Köylü, umursamaz bir tavırla kaptana akıl vermiş:
- Ben Tanrının işine bir defa karıştım; bok böceği yemek zorunda kaldım. Aklınız varsa, Tanrının işine siz de karışmayın!..
SÜNNET ETTİK
Temel'in bir çocuğu olmuş. Temel de, biraz hava atıp neşelenmek için kahveye gitmiş, arkadaşlarına övüne övüne mujdeyi vermiş:
- Ula uşaklar, 14 kiloluk bebeğim oldu!..

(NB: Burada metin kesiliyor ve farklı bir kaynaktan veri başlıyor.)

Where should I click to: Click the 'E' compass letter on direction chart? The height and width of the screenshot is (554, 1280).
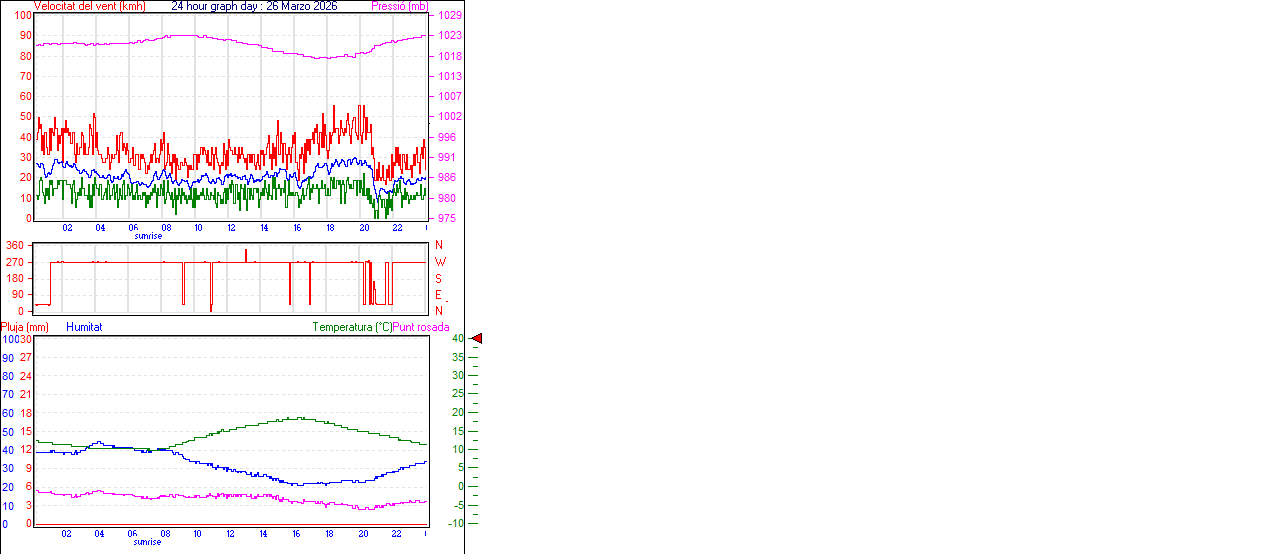(438, 295)

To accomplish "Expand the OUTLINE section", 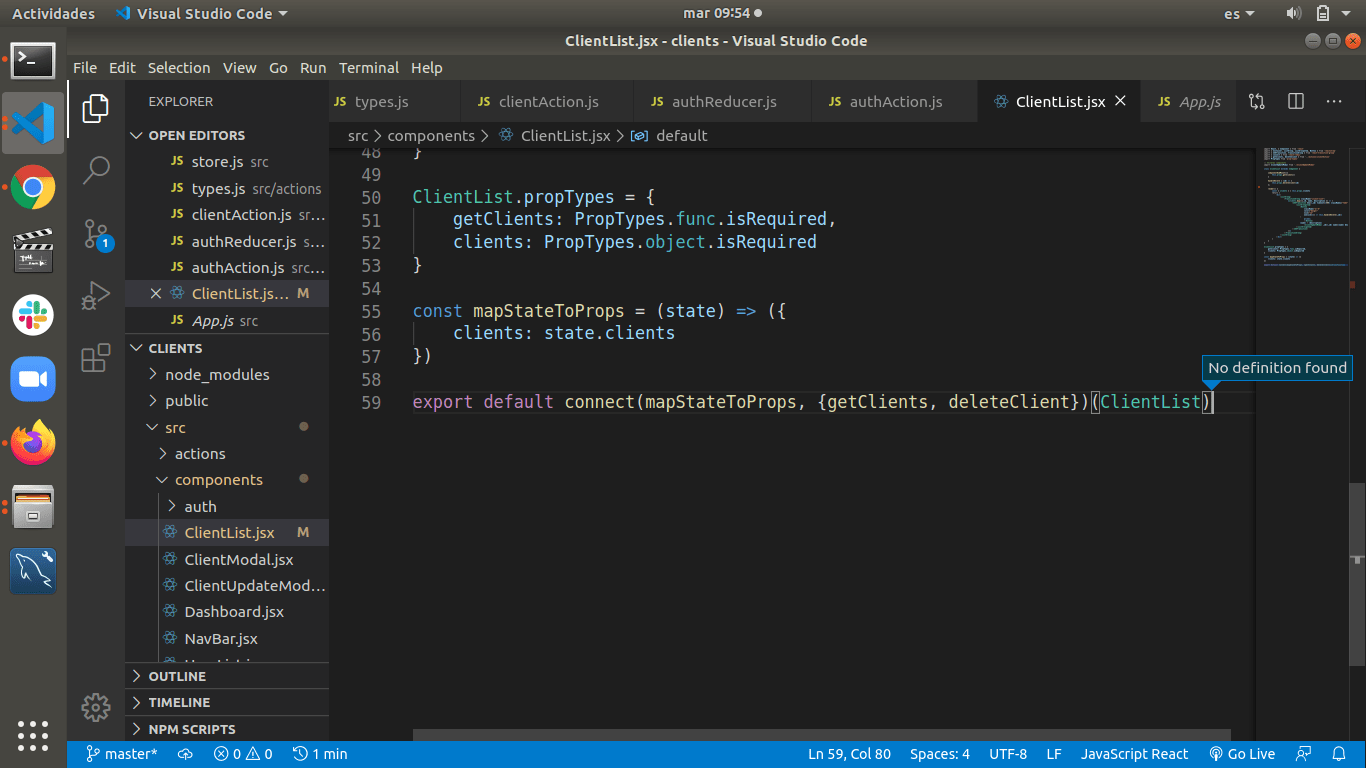I will [177, 676].
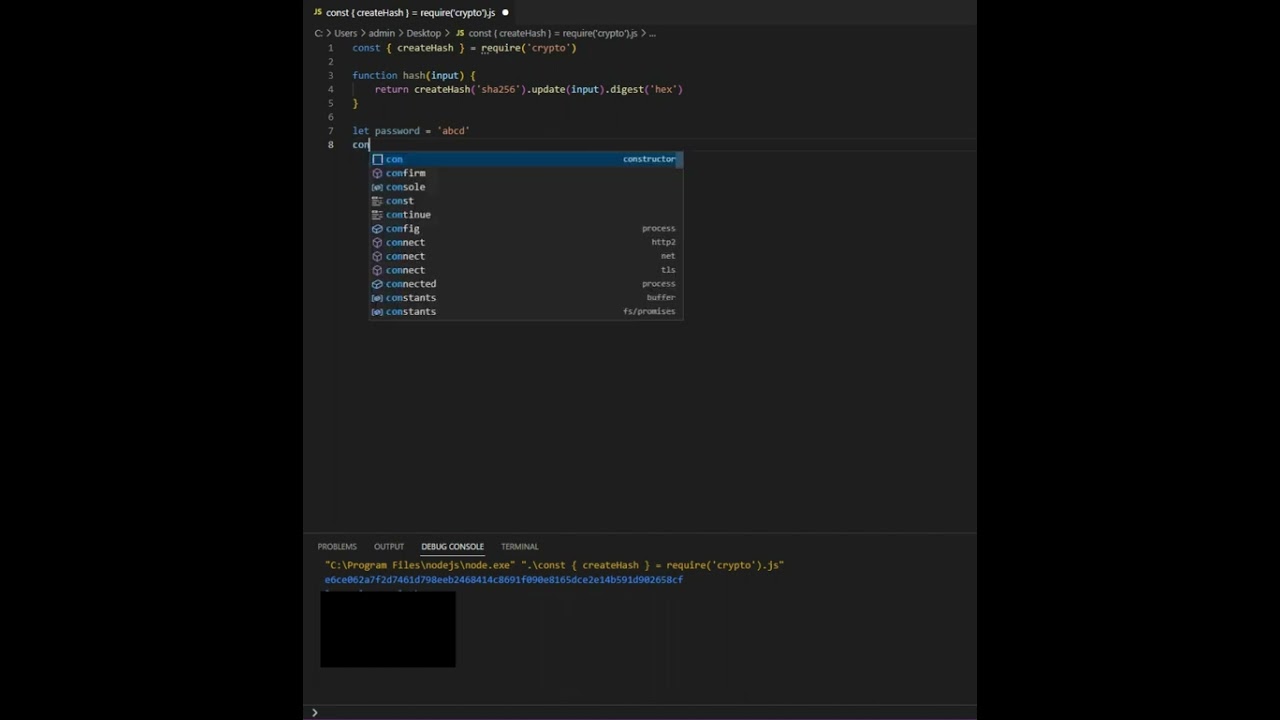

Arkadaşları Temel'e hiç inanmamışlar, şaka sanıp, gülüp geçmişler. Aradan 1 ay geçtikten sonra, "Ya doğruysa!.." diye düşünüp Temel'in evine gitmişler. Temel onlara bebegi göstermiş, bakmışlar ki; bebek 2 kilo civarında. Arkadaşları Temel'e sormuşlar:
- Ula Temel, bebek hani 14 kiloydu?
Temel, hiç istifini bozmadan cevap vermiş:
- Doğduğunda 14 kiloydu, sünnet ettik; 2 kilo kaldı!..
ALDIĞIMIZ FİYATI
Bu Bir Osmanlı Hikayesi
27 sene süren kanlı savaşlarla alınan ve uğrunda 50.000’den fazla şehid verilen Girit Adasında, tam 200 sene sonra, Yunanlıların ve batılı devletlerin kış kırtmaları neticesinde isyanlar başladı. Hatta yerli Rumlar 2 Eylül 1866 günü adayı Yunanistan’a ilhak ettiklerini ilan ettiler. Bunun üzerine Osmanlı hükûmeti bu isyanı bastırmak için hemen adaya askeri birlikler gönderdi. Bu sırada Paris’te Milletlerarası fuar açılışı vardı ve bu münasebetle Fransa İmparatoru III. Napolyon, Sultan Abdülaziz’i de davet etmişti. Abdülaziz Han, bu daveti kabul etti ve Osmanlı tarihin de ilk defa yurt dışına resmi gezi yapmak üzere 21 haziran 1867 günü İstanbul’dan hareket ederek vapurla Fransa’nın Marsilya şehrine, oradan da trenle Paris’e gitti. Yanında Sadrazam Keçecizade Fuad Paşa da bulunuyordu. III. Napolyon, Abdülaziz Han’ı büyük bir merasimle karşıladı. Birkaç gün sonra padişahın şerefine bir ziyafet verdi. Bu ziyafet esnasında bir ara Fuad Paşa, III. Napolyon’a, Yunanlıların Girit’te alçakça hareketlerinden ve kanlı savaşlardan bahsedince III. Napolyon:
-Paşa Hazretleri, başınıza dert olan şu adaya müşteri bulup satsanız olmaz mı? diyerek nükte yapmaya kalkışınca,
Fuad Paşa:
-İmparator Hazretleri, bu güzel bir fikir, deyince III. Napolyon:
-Öyleyse kaça satarsınız? dedi.
Fuad Paşa, bu suale karşılık, İmparatorun suratına şamar gibi inen şu cevabı verdi:
-Aldığımız fiyata Ekselansları...III. Napolyon beklemediği bu cevap karşısında şaşkına dönerek susmayı tercih etti. Çünkü Girit’in 27 sene süren kanlı savaşlarla Osmanlı’nın kanı pahasına alındığını biliyordu.